◆ **Instructions for the task**
Write out every line of the items below as a JSON list of strings, with one string per line and blank lines omitted.

※ ※ ※

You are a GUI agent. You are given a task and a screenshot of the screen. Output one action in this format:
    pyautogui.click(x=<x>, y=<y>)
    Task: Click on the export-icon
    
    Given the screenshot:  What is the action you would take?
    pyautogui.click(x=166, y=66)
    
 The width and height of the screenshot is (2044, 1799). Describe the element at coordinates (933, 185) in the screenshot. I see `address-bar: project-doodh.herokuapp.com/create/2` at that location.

※ ※ ※

◆ **Problem solution**
[
  "You are a GUI agent. You are given a task and a screenshot of the screen. Output one action in this format:",
  "    pyautogui.click(x=<x>, y=<y>)",
  "    Task: Click on the export-icon",
  "    Given the screenshot:  What is the action you would take?",
  "    pyautogui.click(x=166, y=66)",
  " The width and height of the screenshot is (2044, 1799). Describe the element at coordinates (933, 185) in the screenshot. I see `address-bar: project-doodh.herokuapp.com/create/2` at that location."
]